-- start --

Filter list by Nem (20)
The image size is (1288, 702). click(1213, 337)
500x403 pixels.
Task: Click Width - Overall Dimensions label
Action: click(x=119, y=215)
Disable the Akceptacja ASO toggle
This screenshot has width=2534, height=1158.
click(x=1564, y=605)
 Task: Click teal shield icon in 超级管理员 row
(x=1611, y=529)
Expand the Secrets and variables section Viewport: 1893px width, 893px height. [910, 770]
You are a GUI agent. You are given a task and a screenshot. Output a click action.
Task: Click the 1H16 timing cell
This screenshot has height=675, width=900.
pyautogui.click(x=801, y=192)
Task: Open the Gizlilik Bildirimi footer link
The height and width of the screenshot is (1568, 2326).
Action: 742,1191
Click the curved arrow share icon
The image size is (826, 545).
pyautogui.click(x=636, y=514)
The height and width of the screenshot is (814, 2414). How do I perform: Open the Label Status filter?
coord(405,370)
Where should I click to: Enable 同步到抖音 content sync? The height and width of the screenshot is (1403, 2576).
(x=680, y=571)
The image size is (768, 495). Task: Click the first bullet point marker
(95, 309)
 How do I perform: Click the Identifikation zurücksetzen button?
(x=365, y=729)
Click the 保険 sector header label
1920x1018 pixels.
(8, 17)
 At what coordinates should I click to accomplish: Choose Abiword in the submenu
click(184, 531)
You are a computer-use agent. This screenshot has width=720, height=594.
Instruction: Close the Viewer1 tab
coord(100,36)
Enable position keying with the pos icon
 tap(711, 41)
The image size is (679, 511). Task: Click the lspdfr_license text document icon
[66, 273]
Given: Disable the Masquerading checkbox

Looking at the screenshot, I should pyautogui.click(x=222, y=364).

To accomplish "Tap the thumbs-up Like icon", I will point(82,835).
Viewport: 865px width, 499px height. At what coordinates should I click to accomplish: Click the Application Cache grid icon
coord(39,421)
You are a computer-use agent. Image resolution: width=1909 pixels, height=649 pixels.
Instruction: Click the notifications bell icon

-- end --

### WHAT YOU SHOULD DO
Please gather every line from the items above that contains the word "Disable".

### RESPONSE
Disable the Akceptacja ASO toggle
Given: Disable the Masquerading checkbox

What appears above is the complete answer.